Fonte: Studio Legale Stefanelli e Stefanelli – Alessandra Delli Ponti
Non c’è più molto tempo per adeguarsi al Regolamento UE (UE) 2016/679 sulla protezione dei dati.
Ma “cosa resta” e “cosa è abrogato” del Codice Privacy e dei provvedimenti del Garante?
Noi addetti ai lavori, e soprattutto Aziende pubbliche e private siamo in attesa di un’interpretazione nazionale ufficiale e incontrovertibile.
È indubbio, infatti, che il GDPR sia direttamente applicabile, ma lo stesso regolamento stabilisce che sono destinate a rimanere in vigore tutte le norme non espressamente in contraddizione con il GDPR, quindi senza una pronuncia chiara del Legislatore e del Garante si rischia una grande confusione.

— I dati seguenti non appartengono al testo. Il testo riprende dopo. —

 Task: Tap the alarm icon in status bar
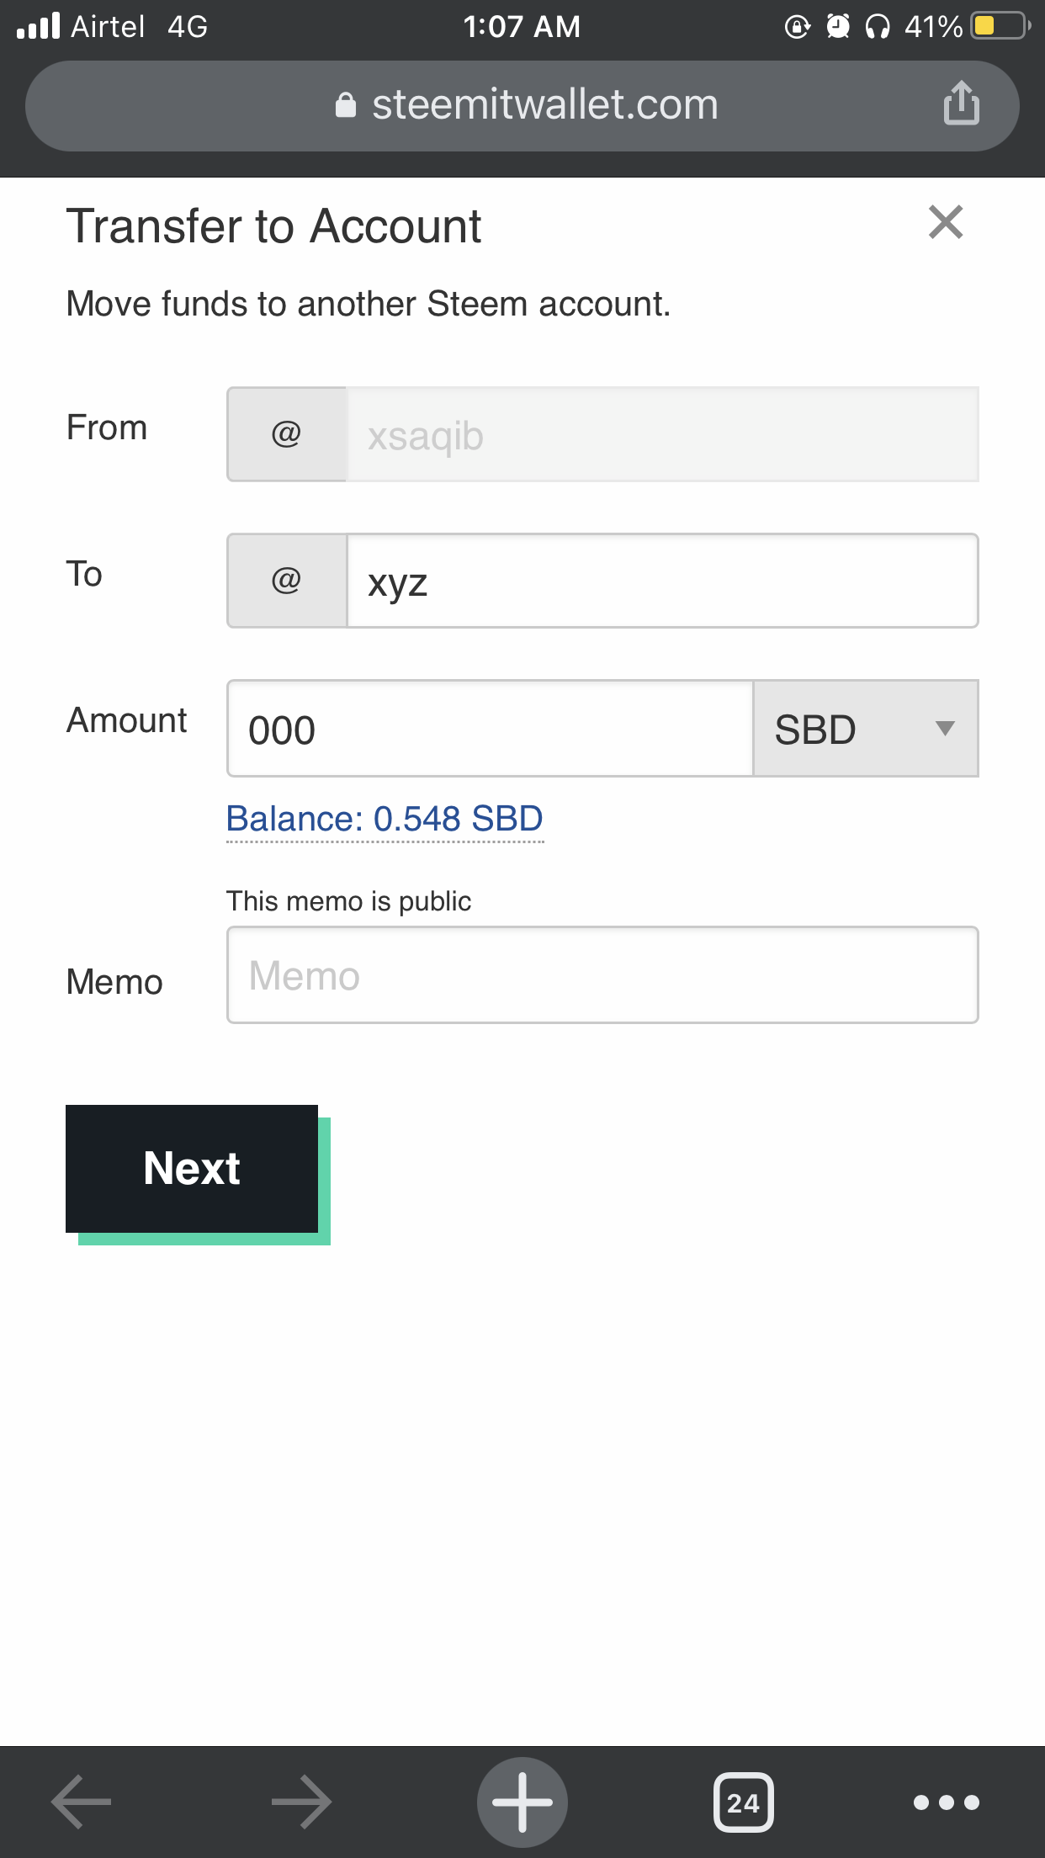[x=837, y=26]
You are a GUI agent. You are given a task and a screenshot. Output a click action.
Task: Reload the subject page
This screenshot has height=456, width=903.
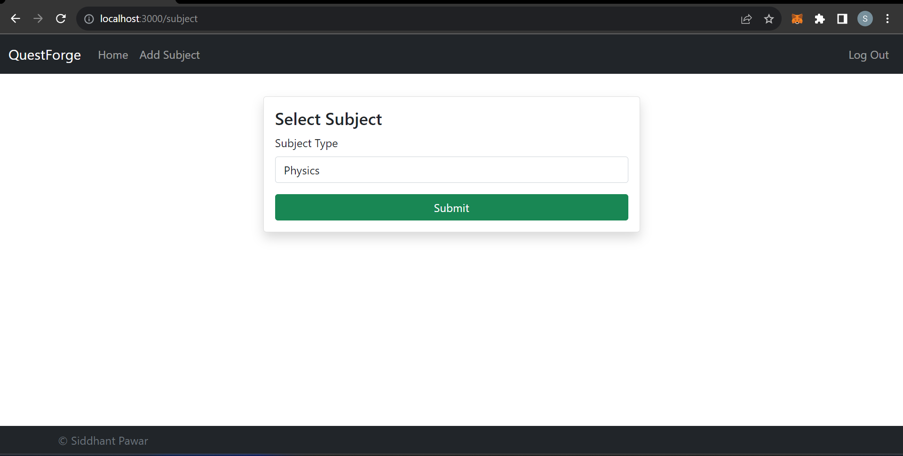point(61,19)
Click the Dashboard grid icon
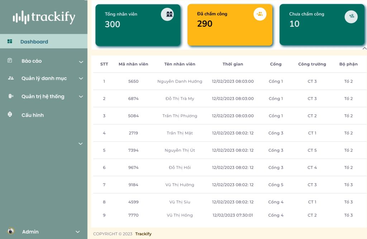This screenshot has width=367, height=239. click(x=10, y=42)
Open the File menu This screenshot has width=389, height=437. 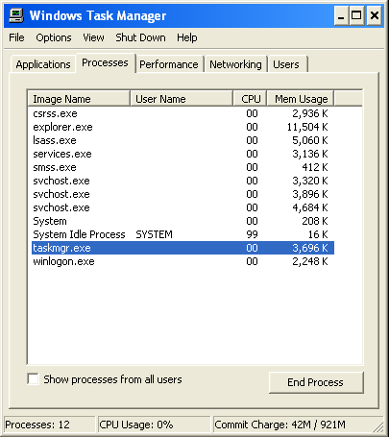pyautogui.click(x=16, y=37)
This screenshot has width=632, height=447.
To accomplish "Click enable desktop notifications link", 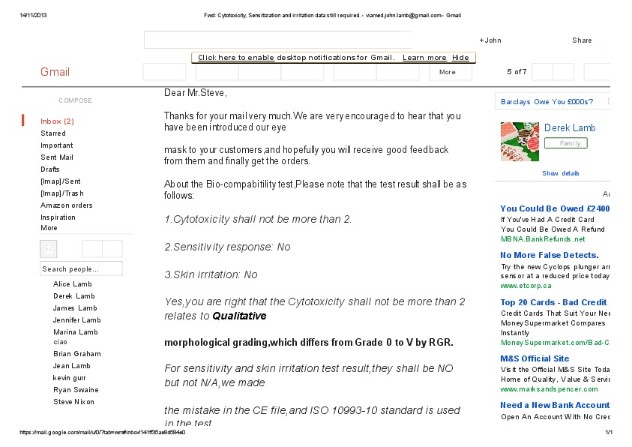I will tap(235, 58).
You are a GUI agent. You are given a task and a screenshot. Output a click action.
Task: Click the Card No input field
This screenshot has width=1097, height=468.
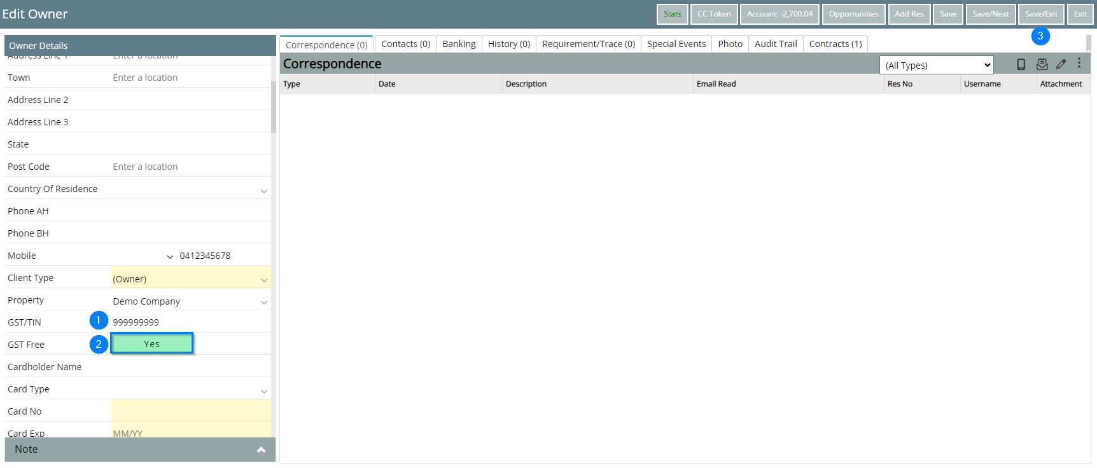(x=191, y=411)
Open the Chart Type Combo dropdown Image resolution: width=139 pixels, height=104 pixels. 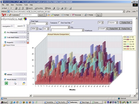click(39, 24)
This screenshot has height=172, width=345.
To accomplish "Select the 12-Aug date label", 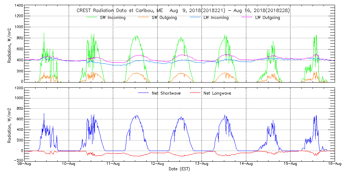I will [158, 165].
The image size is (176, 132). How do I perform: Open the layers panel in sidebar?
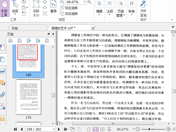tap(3, 71)
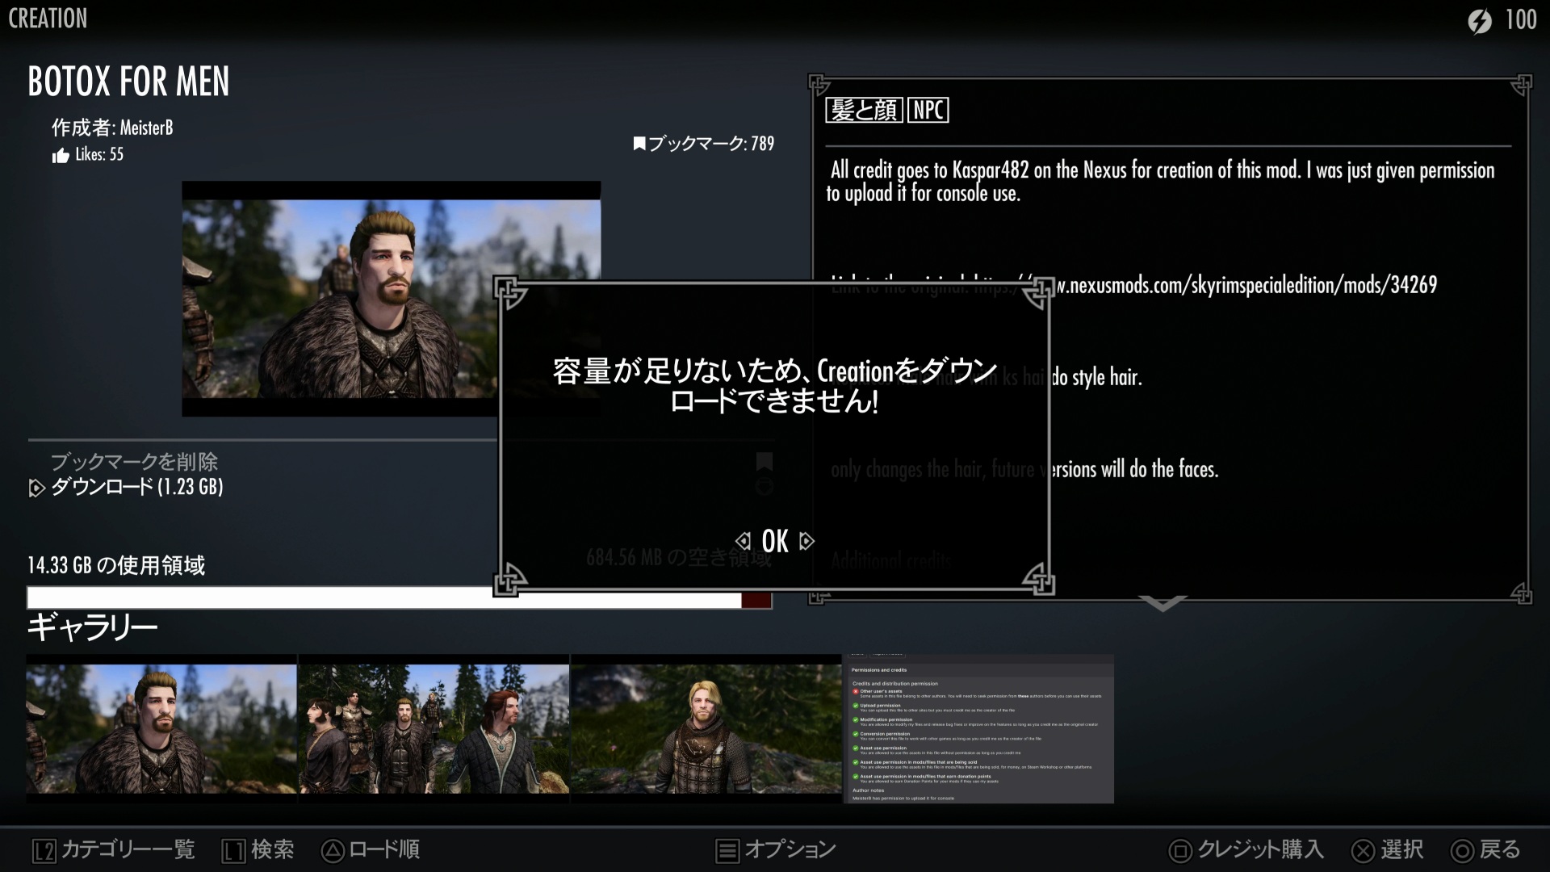1550x872 pixels.
Task: Click the bookmark flag icon beside ブックマーク: 789
Action: (x=639, y=144)
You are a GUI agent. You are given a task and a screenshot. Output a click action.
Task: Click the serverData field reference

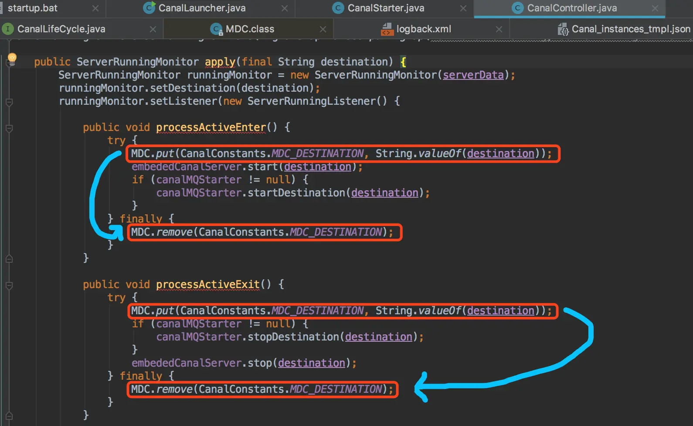point(473,75)
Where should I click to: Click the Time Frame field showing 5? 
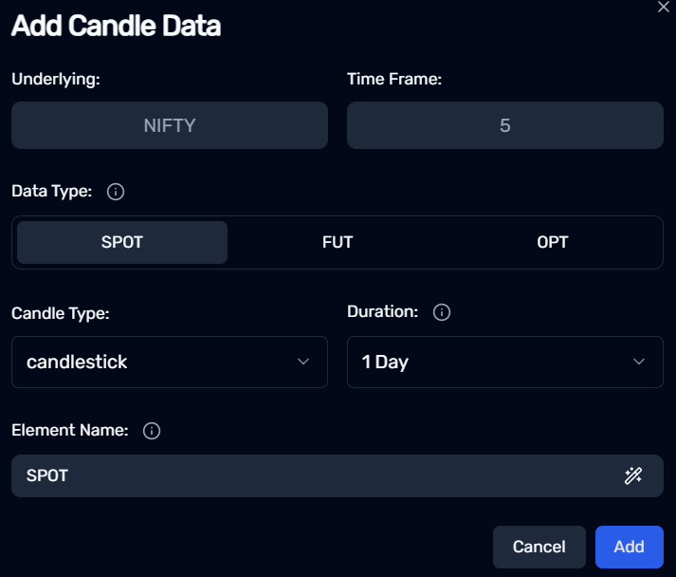(504, 125)
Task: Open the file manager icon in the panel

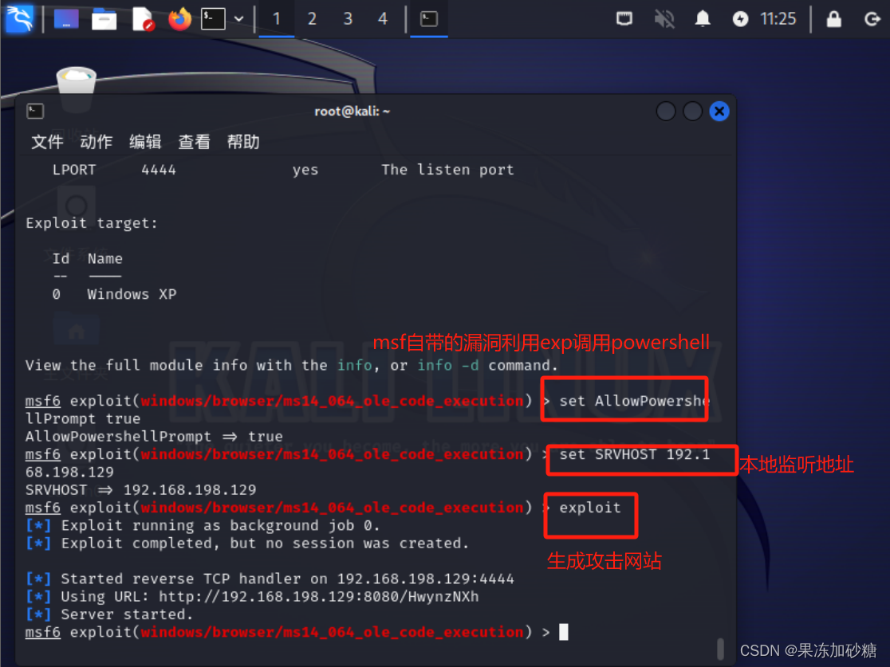Action: [x=104, y=19]
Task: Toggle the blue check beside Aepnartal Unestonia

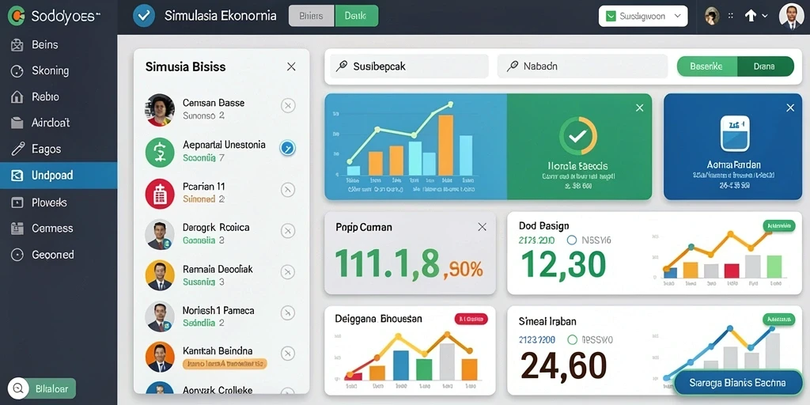Action: pos(287,148)
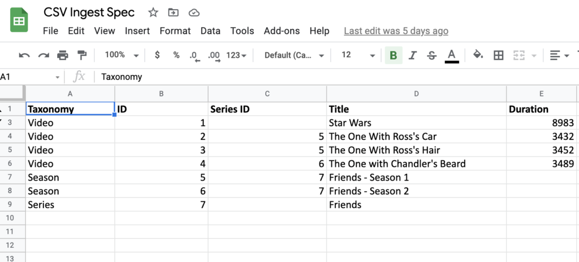Click the redo arrow icon

coord(44,55)
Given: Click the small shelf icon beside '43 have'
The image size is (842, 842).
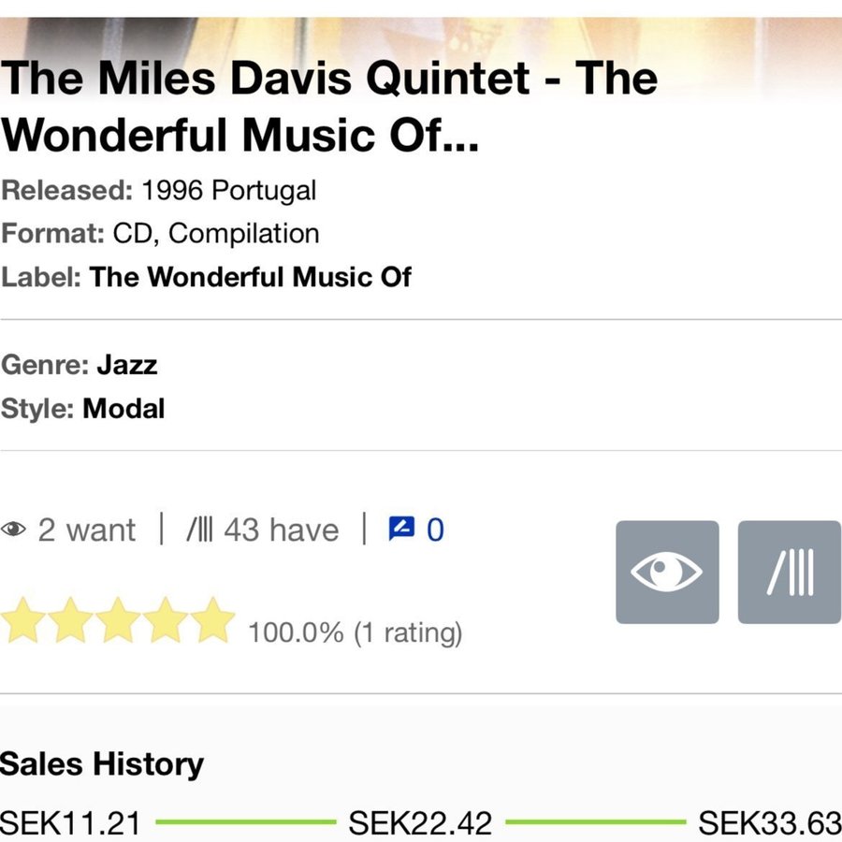Looking at the screenshot, I should point(200,530).
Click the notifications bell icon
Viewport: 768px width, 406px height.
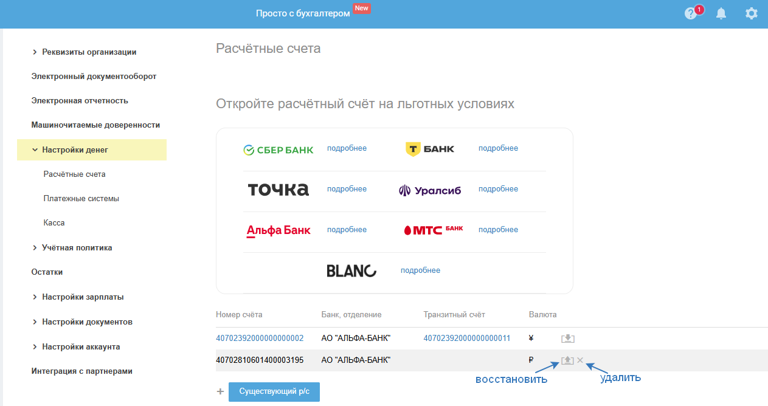tap(721, 13)
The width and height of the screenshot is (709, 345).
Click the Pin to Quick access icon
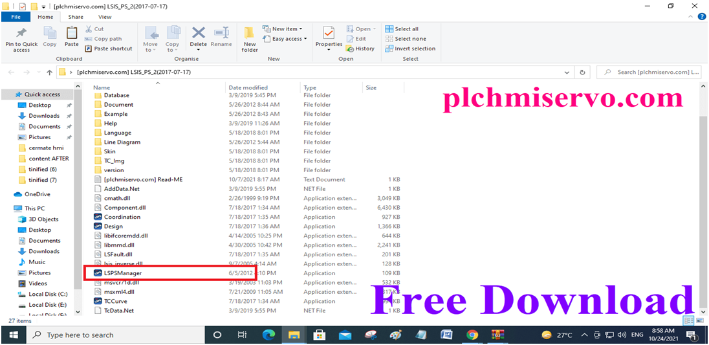pos(21,33)
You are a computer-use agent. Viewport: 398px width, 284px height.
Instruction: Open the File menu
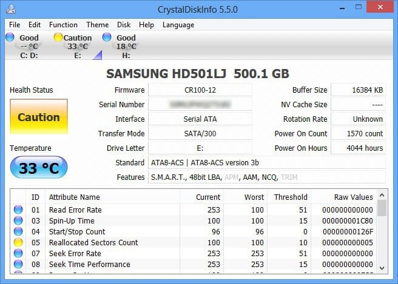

Non a caso molti altri Paesi UE, come la Germania, hanno emanato una nuova legge privacy in attuazione del GDPR o, comunque hanno creato un raccordo tra la vecchia e la nuova normativa. In Italia, lo scorso 17 ottobre, la Camera dei Deputatati ha approvato, in via definitiva, la Legge di delegazione europea 2016-2017, che rappresenta uno degli strumenti legislativi volti ad assicurare il periodico adeguamento dell’ordinamento nazionale a quello dell’Unione Europea: in particolare lo scopo della legge è garantire il recepimento delle Direttive europee e all’attuazione di altri Atti dell’Unione, delegando il Governo ad adottare i necessari Decreti Legislativi entro sei mesi dalla sua entrata in vigore.
Tra le deleghe assegnate al Governo, è prevista all’articolo 13 l’adozione di uno o più Decreti Legislativi al fine di adeguare il quadro normativo nazionale alle disposizioni del Regolamento UE 2016/679, sulla protezione delle persone fisiche con riguardo al trattamento dei dati personali, che, a partire dal 25 maggio 2018 diventerà esecutivo in tutti i Paesi dell’Unione Europea, rinnovando in maniera significativa il sistema della disciplina in materia di privacy.
Un punto critico del passaggio tra le due normative è il sistema sanzionatorio.
Il Governo dovrà, quindi, “adeguare il sistema sanzionatorio penale e amministrativo vigente alle disposizioni del regolamento, con previsione di sanzioni penali e amministrative efficaci, dissuasive e proporzionate alla gravità della violazione delle disposizioni stesse“. Sono stati confermati, inoltre, i princìpi e criteri direttivi specifici che il Governo dovrà seguire nell’esercizio della delega parlamentare. In particolare, spetta ora al Governo:
a) abrogare espressamente le disposizioni del codice in materia di trattamento dei dati personali, di cui al decreto legislativo 30 giugno 2003, n. 196, incompatibili con le disposizioni contenute nel regolamento (UE) 2016/679;
b) modificare il codice di cui al decreto legislativo 30 giugno 2003, n. 196, limitatamente a quanto necessario per dare attuazione alle disposizioni non direttamente applicabili contenute nel regolamento (UE) 2016/679;
c) coordinare le disposizioni vigenti in materia di protezione dei dati personali con le disposizioni recate dal regolamento (UE) 2016/679;
d) prevedere, ove opportuno, il ricorso a specifici provvedimenti attuativi e integrativi adottati dal Garante per la protezione dei dati personali nell’ambito e per le finalità previsti dal Regolamento (UE) 2016/679.
Alcune preoccupazioni sono inevitabili. Innanzitutto, sulla delega al Garante: se lo spirito della legge era ed è quello di arrivare ad una unico corpo di norme aggiornato alle novità del Regolamento, prevedere che quel testo possa essere affiancato da ulteriori “provvedimenti attuativi ed integrativi” affidati al Garante, potrebbe tradursi nell’ennesima moltiplicazione di fonti di riferimento.
Poi sui tempi: il piano di riordino previsto dal Parlamento dovrà essere portato a compimento entro sei mesi dalla data di entrata in vigore della Legge. Non molti, per la verità, considerata la complessità della materia e l’eterogeneità delle fonti da armonizzare. Ma anche troppi, se si considerano gli interessi dei titolari del trattamento (Aziende e Pubblici) di avere quanto prima chiariti i dubbi su vecchia e nuova normativa. Una cosa è certa: il Codice privacy e il GDPR continueranno a coesistere e, dal 25 maggio 2018, saranno entrambi applicabili. È indispensabile valutare attentamente ogni motivo di conflitto tra disposizioni nazionali ed europee e a parere di chi scrive “il tempo stringe”.